Criticising what is essentially a thriller for being a bit implausible is a bit churlish, but there are a few bits which strain the reader's disbelief-suspending powers - Adam's not going straight to the police on discovering Wang for one thing, not to mention his rashly yanking the knife out of Wang's side (surely everyone knows not to do this?), thereby both getting his fingerprints all over it and hastening Wang's demise. The convenient circumstances of Vladimir's death and Adam's inheriting of his new job - which just happens to be in the very hospital where some of the drug trials were carried out - are a bit, well, convenient as well, as are the points in the story (the initial encounter with Jonjo Case and the subsequent briefcase-fu, disposing of Vladimir's body) where Adam turns into a sort of proto-Jason Bourne at the drop of a hat. Most bizarre of all is the episode towards the end where Adam casually murders Vincent Turpin, a vagrant who was trying to blackmail him - a murder we're presumably meant to applaud since it's been revealed that Turpin is a bit of a paedo and therefore fair game. I suppose, to be fair, it would be hard to name a successful and satisfying thriller that was not hugely implausible when you sat back and thought about it afterwards, though.
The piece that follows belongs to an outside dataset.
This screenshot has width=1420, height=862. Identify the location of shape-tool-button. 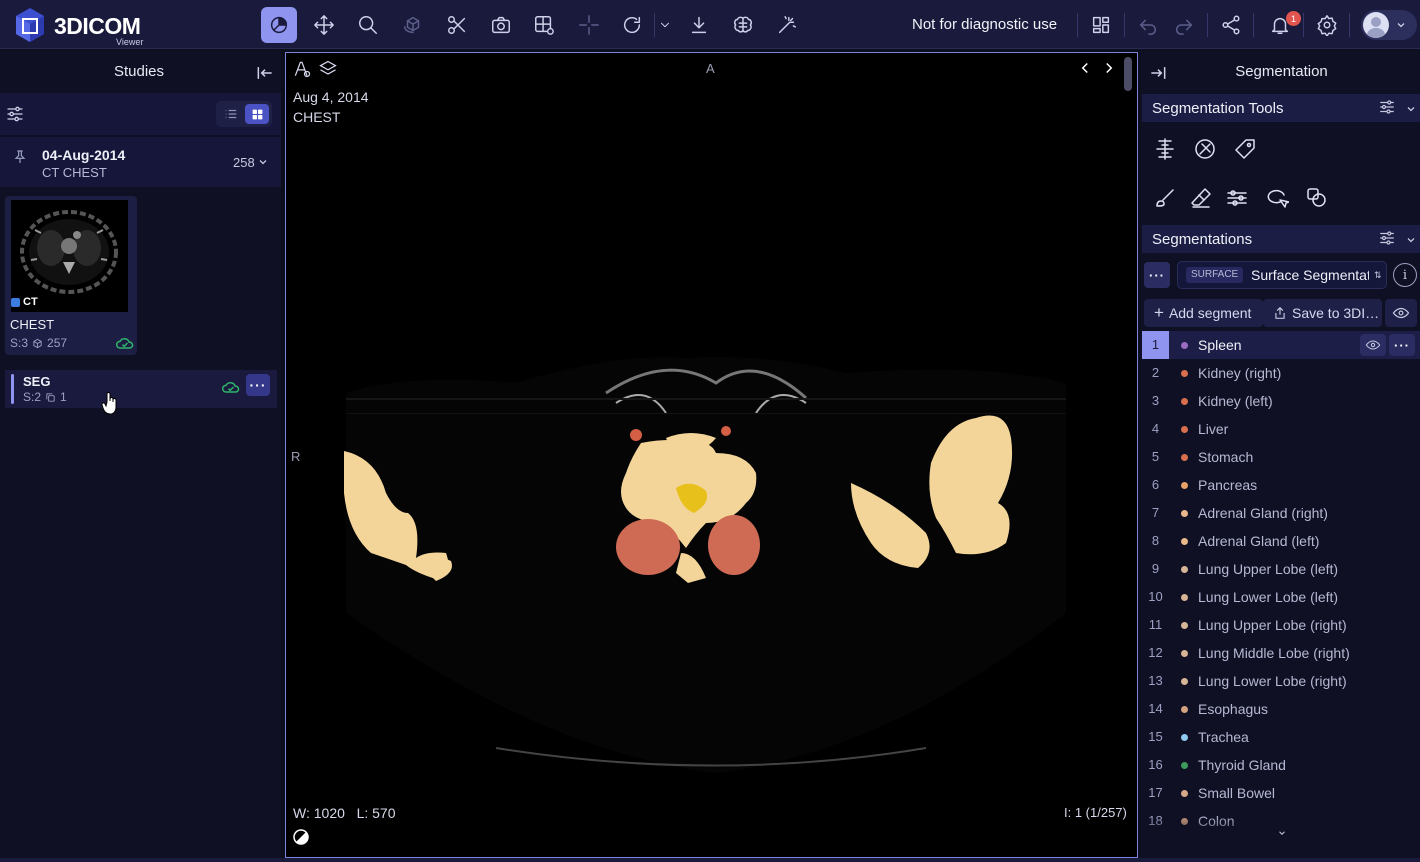
(1318, 199).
It would be remiss of me not also to mention the other works whose plots Ordinary Thunderstorms echoes, most notably The Fugitive - man arrives at scene of murder just as actual murderer makes good his escape, is assumed to have committed the murder himself, escapes, reveals unsuspected resourcefulness, unearths dastardly medically-themed plot, infiltrates medical institutions to gather evidence, reveals evidence, brings down evildoers, the end. More than one of Robin Cook's medical thrillers (Fever is probably the best one) contain similar medical conspiracies that need to be exposed as well. The main character finding a body at the start of the novel and subsequently having his whole life turned upside-down also echoes the plot of Boyd's own earlier novel Armadillo (not one of his best), and I suppose as the canonical innocent-man-on-the-run-trying-to-clear-his-name story John Buchan's The 39 Steps should get a mention here as well.

Another odd coincidence is that the name of the hospital where Adam gets his portering job is St. Botolph's, the same name as the town in The Wapshot Chronicle. The real St. Botolph is the patron saint of travellers and farming, and also the man who gave his name to Boston, Lincolnshire - and therefore also to Boston, Massachusetts - "Boston" being a contraction of "Botolphston" or something similar.

I wouldn't want you to think the slightly nit-picky tone above means I didn't enjoy Ordinary Thunderstorms, because it's thoroughly readable and very exciting, with characters (unlike a lot of thrillers) you actually care about. It's just that after the excellence of things like Brazzaville Beach and The Blue Afternoon this seems a bit.....ooh, I dunno - unambitious? Start with those, anyway.